━━━ Page
Blog Review: Gold or Dust?

Striking gold in the blogosphere. Or was is just dust? This month’s blog is aptly titled “Gold or Dust” and is based on a true story, namely the academic journey of Charlie Newnham, who is studying for her MSc in Resilience at the University of Cranfield, UK. I wasn’t even aware that such a program existed and the blog chronicles her (almost daily) thoughts, her ideas and struggles as she comes to grip with what to write in her thesis topic, starting in December 2010, and now nearing completion. Is it dust? No, it’s pure gold. At least by my standards.


I have to admit that I didn’t find this blog all by myself. It was a recent tweet by Ken Simpson that alerted me to this blog, which I instantly put on my “to be reviewed”-list. To no avail, I am tempted to say, since Ken actually beat me to the finish line by posting his review of “Gold or Dust?” before I had the chance to do so. Anyway, a big Thank You to Ken for providing me with blog fodder.

Well, as we say in Norway, “a good thing cannot be mentioned too often”, so here it is, my own review of “Gold or Dust?”. Besides, I guess Charley doesn’t mind the publicity, or do you, Charley?

The purpose of Gold or Dust?

Charley started her blog at the very beginning of her journey towards her degree and in her first post in December 2010, explaining “Why Gold or Dust?”, she writes

I’d like to identify the characteristics of people who make great strategic leaders for resilience – both in ‘peace times’ and during a crisis and see if there are methodologies to indicate them during recruitment phases and/or train them in post-recruitment.

I think that is a very bold ambition, and it would be nice if you could pick who’s resilient  and who’s not beforehand, but I’m not so sure it really is possible. I guess I will have to read the thesis to find out.

Oh, and on a side note, and for WordPress nerds only, this really is her first post, since it still bears the “hello-world”-title in the URL a trademark of blogs, which by default are populated with an example post with that URL. Although Charley has changed the post title, which obviously was “Hello World” , she didn’t change the post URL (which she could have done), so in fact, this is the beginning of her blog.

Blog Highlights

Moving on, there is almost too much to pick from, but I have chosen a couple of posts that struck a chord with me. First off is a January 2011 post on Personal Resilience for Organisational Resilience, a post where she explains how personal resilience is a prerequisite for organizational resilience, with hope and optimism as important ingredients:

In a work context, particularly working in crisis operations rooms, it appears that those who deal best with the pressure are those who are confident, optimistic, and intelligent.

I thinks she has a point. Over-optimism and over-confidence is perhaps what leads to the escalation of crises, as Christophe Roux-Dufort writes in his The Devil is in the Details.
━━━━━━
━━━ Data lines
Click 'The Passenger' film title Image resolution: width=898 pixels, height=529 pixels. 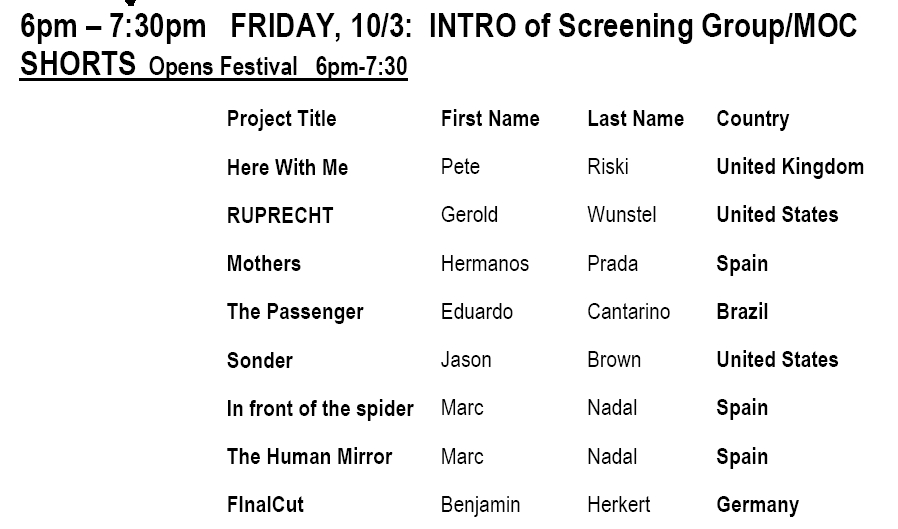294,312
━━━━━━
--- What to do ---
1. In the blog review, rewrite the stretch from "I have to admit" through "do you, Charley?", swapping "Ken" for "Kenneth".
2. According to the blog review, what degree is the blogger behind "Gold or Dust" studying for?
3. Do these statements agree with the blog review? (a) The reviewer learned of the blog through a tweet by Ken Simpson. (b) The reviewer posted a review of the blog before Ken did. (c) The blogger changed the URL of her first post.
The lines have nothing to do with the blog review.

--- Answers given ---
1.
I have to admit that I didn’t find this blog all by myself. It was a recent tweet by Kenneth Simpson that alerted me to this blog, which I instantly put on my “to be reviewed”-list. To no avail, I am tempted to say, since Kenneth actually beat me to the finish line by posting his review of “Gold or Dust?” before I had the chance to do so. Anyway, a big Thank You to Kenneth for providing me with blog fodder.

Well, as we say in Norway, “a good thing cannot be mentioned too often”, so here it is, my own review of “Gold or Dust?”. Besides, I guess Charley doesn’t mind the publicity, or do you, Charley?

2. An MSc in Resilience at the University of Cranfield, UK.

3.
(a) Yes: "It was a recent tweet by Ken Simpson that alerted me to this blog"
(b) No: "Ken actually beat me to the finish line by posting his review of “Gold or Dust?” before I had the chance to do so"
(c) No: "she didn’t change the post URL"